AI Benchmarks Move Beyond Math Olympiads to Will Smith and Spaghetti

The release of new AI video generators often leads to an unofficial, yet telling, benchmark: can it realistically depict actor Will Smith eating spaghetti? This trend, which has become both a meme and a practical test, was even parodied by Smith himself. Recently, Google's Veo 2 has successfully rendered the now-iconic scene, highlighting a shift in how AI capabilities are being measured.

This unconventional approach is part of a larger movement in 2024 where the AI community has adopted bizarre "unofficial" benchmarks. These include a teenager's app that allows AI to control Minecraft and a platform where AIs compete in games like Pictionary. Such playful tests are gaining traction, prompting questions about their popularity.
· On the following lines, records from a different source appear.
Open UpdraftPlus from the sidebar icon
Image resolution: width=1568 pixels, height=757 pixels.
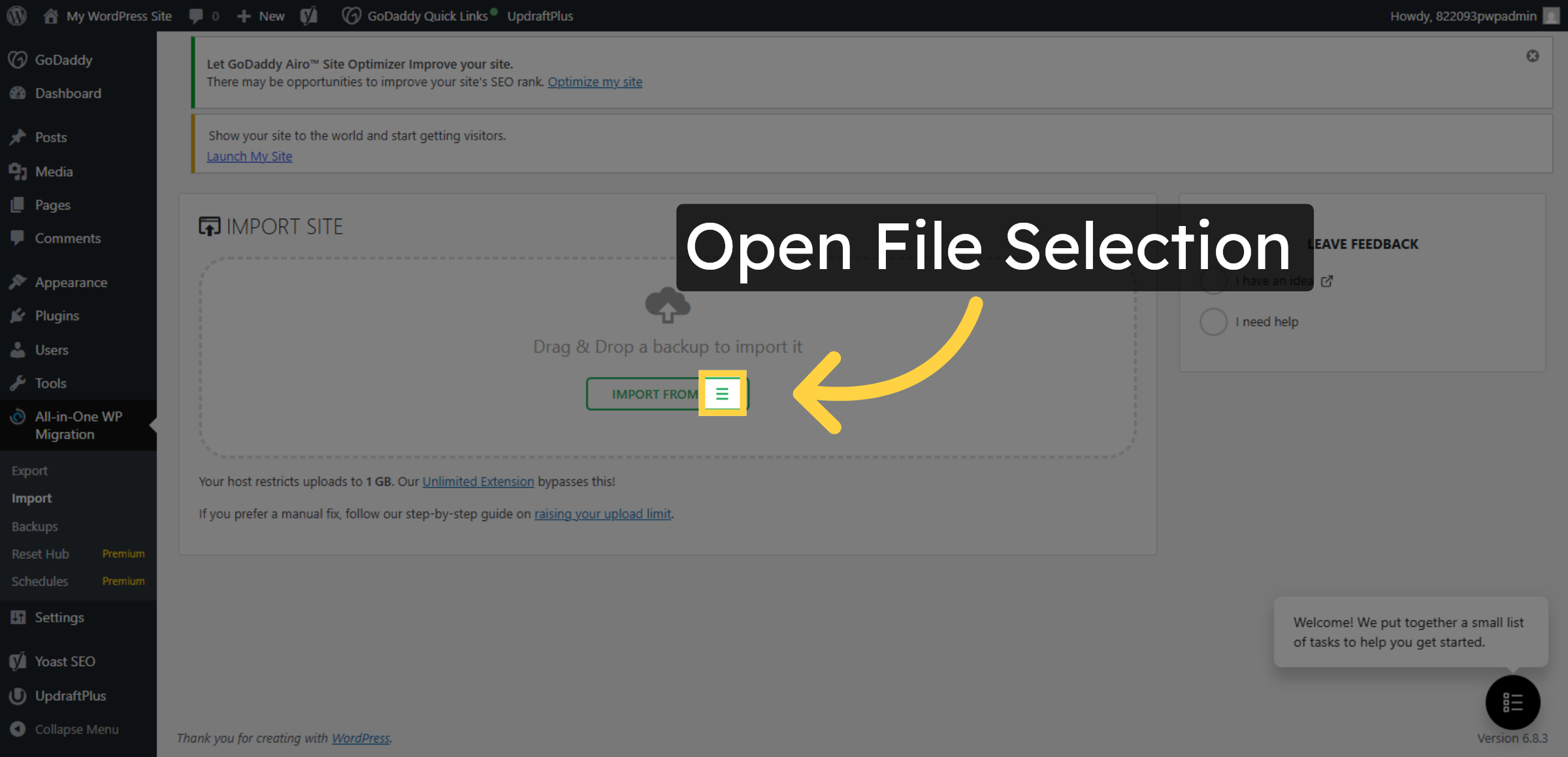(x=18, y=696)
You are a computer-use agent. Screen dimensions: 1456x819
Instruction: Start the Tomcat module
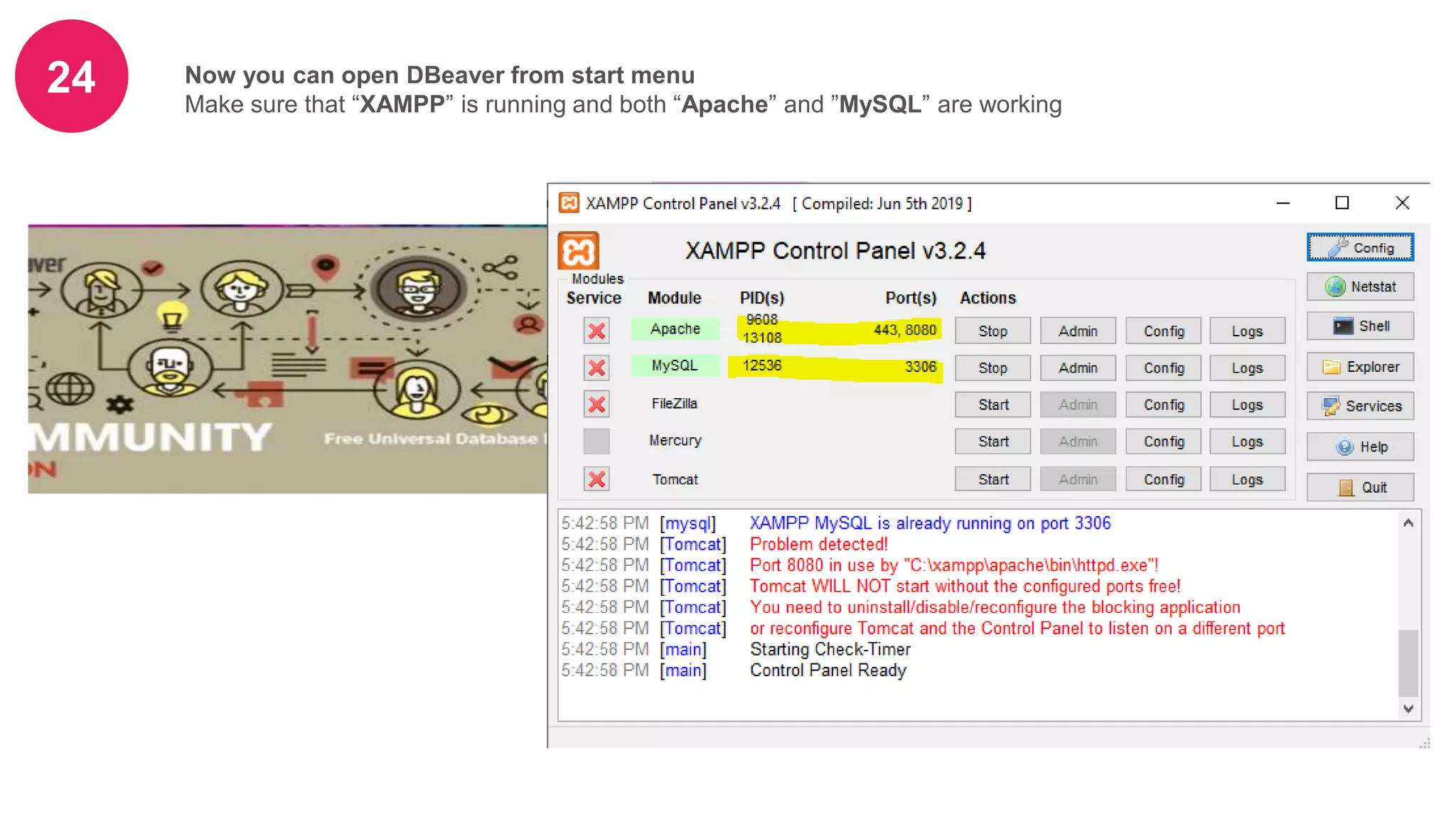992,480
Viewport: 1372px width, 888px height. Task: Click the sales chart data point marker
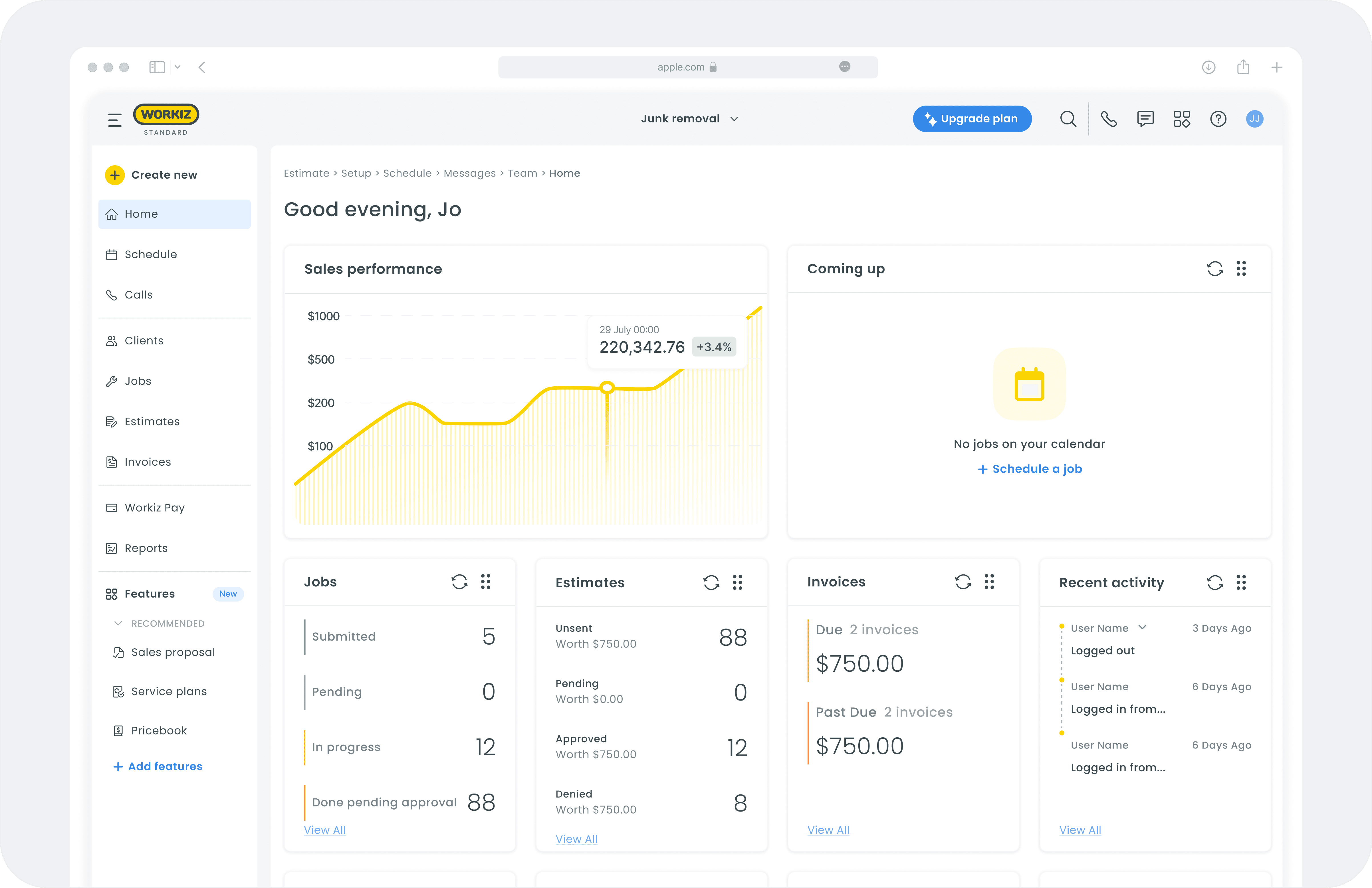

The appeal of these odd benchmarks lies in their accessibility and relevance to everyday users. Standard industry benchmarks, like performance on Math Olympiad exams or doctoral-level problems, often fail to resonate with the average person, who primarily uses AI for tasks such as email drafting and basic research. This disconnect highlights a critical gap in assessing AI's practical utility.

Moreover, crowdsourced platforms like Chatbot Arena, while popular, are not without limitations. These platforms often suffer from biases due to the unrepresentative backgrounds of the evaluators who tend to come from the tech industry rather than from more varied backgrounds, making these benchmarks a subjective tool rather than an objective one.

This preference for unconventional benchmarks could also stem from a critical failure of industry-standard benchmarks. As noted by Wharton professor Ethan Mollick, these standard assessments often fail to compare an AI's performance against that of an average human. This has led to a significant gap in assessments for real-world AI applications in areas like medicine, law, and general advice quality.

While these unusual tests like Minecraft, Connect 4, and depicting Will Smith eating spaghetti are not empirically rigorous, they are more digestible and entertaining for the general public. The industry's struggle to convey the complexity of AI to a wider audience means that these quirky metrics, despite their lack of generalizability, seem to be taking a more prominent position in evaluating these technologies. This suggests that the search for the next viral AI benchmark is already underway.